“Desde allá arriba lo está mirando”, me dijo el vendedor de relojes y estuches para celular bajo un parasol de la Calle Trece de Cali. Se refería al viejo que reparaba encendedores en Cali, el último de una estirpe que no se repetirá, porque los encendedores metálicos, los Zippo y los otros de oro o plata, han desaparecido, como los fumadores.
Nunca fumé, pero atesoro un encendedor fabricado en 1948 en Japón Ocupada, -Made in Occupied Japan - según reza en este artefacto diseñado en forma de pequeña pistola, en la que al activar el gatillo se enciende arriba una llama que en otro tiempo dio fuego a un Chesterfield, a un Camel o a un Lucky Strike. Para mí es un objeto de culto, como los encendedores que podían verse en las primeras películas de James Bond.
Cada vez que se le gastaba la piedra, se le secaba la mecha o su pequeña porción de gasolina blanca, yo acudía donde el viejo. Estaba siempre sentado en un butaco de buena madera -tal vez chanul- y oficiaba sobre un pequeño escritorio, a plena calle, junto a un parqueadero. Con ademán doctoral colocaba un monóculo en el ojo derecho y desarmaba la pieza con unos destornilladores diminutos. Buscaba afanosamente pequeños trozos de algodón que empapaba en gasolina y procedía a dar su dictamen. “Si quiere dese una vuelta y regrese en media hora”, decía, y al cabo de ese tiempo entregaba el encendedor reluciente, con buena llama y oloroso a combustible.
Su especialidad, no obstante, eran los Zippos, los mismos que recargaba con gas butano. Decía que la única manera de saber si un Zippo era original, comprometía la abertura total del encendedor, pues estos en su interior tienen la fecha de producción. La historia de estos encendedores se inició en los años 30 del Siglo XX en el Bradford Country Club de Pensilvania. Fueron creados por George G. Blaisdell en 1932. Para fabricar el primero, se inspiró, dice la historia, en un encendedor austriaco. A Blaisdell le gustaba la sonoridad de la palabra ‘zipper’ -cremallera en inglés- y la asoció con el sonido de su invento al momento de producir ignición. Lo patentó en 1936. Su desaparición o poco uso, llegó con el auge de las candelas plásticas, desechables.
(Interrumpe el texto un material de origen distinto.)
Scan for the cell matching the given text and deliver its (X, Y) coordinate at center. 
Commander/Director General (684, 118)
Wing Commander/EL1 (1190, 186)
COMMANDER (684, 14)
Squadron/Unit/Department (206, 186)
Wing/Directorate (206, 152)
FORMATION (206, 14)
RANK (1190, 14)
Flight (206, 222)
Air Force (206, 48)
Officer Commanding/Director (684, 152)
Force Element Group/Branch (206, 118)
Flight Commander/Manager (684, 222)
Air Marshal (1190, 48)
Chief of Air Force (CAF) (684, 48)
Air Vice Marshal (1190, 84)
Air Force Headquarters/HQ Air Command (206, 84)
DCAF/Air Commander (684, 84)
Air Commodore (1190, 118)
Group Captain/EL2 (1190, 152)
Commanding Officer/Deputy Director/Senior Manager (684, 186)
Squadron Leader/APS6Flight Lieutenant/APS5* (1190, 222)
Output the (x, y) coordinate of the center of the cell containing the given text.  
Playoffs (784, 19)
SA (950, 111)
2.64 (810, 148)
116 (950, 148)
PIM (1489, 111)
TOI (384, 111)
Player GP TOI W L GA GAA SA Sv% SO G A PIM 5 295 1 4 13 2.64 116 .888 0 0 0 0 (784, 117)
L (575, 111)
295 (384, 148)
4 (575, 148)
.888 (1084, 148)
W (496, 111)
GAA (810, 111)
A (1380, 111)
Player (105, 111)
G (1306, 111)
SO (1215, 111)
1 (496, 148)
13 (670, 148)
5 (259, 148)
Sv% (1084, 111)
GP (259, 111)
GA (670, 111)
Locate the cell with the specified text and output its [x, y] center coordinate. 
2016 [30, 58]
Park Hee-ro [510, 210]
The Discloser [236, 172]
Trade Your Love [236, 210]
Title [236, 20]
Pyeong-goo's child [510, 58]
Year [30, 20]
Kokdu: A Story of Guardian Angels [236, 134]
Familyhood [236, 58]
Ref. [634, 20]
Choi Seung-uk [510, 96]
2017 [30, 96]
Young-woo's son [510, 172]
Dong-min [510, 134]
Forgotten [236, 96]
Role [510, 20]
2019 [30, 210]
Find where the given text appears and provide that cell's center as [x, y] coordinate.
El viejo Fernando me explicaba que estos encendedores originales perdían su función cuando recibían piedras, mechas o gasolinas de otras marcas, pues estos tres últimos productos también salieron al mercado con la marca ‘Zippo’.
La industria de guerra de Estados Unidos adoptó el nombre para el tanque M4A3R3, empleado como lanzallamas en la Segunda Guerra Mundial; igualmente, el M48 Patton fue conocido como M67 Zippo en la guerra de Vietnam.
No obstante, el inventor del encendedor fue el químico alemán Johann Wolfgang Döbereiner en 1823. El hombre siempre estuvo preocupado por ‘hacer fuego’ y esta invención, la posibilidad de llevar lumbre en el bolsillo, en el temprano Siglo XIX, asombró a muchos, tanto que el mechero recibió el nombre de ‘Lámpara de Döbereiner’.
Hoy, con las campañas contra el tabaco, encender un cigarrillo con un encendedor de siglos pasados, cuando todo es desechable, no es solo un acto de resistencia cultural, sino una antigualla de buen recibo. Casi un acto exótico.
Voy a extrañar al último desfacedor de entuertos cuando se trataba de estos artefactos. Antes que me anunciaran su fallecimiento, pasé en varias ocasiones por su lugar y lo vi desolado. Quizá él, como el griego Diógenes de Sinope, al reiniciar tantas veces el fuego, también quería dar lumbre para buscar un hombre honesto.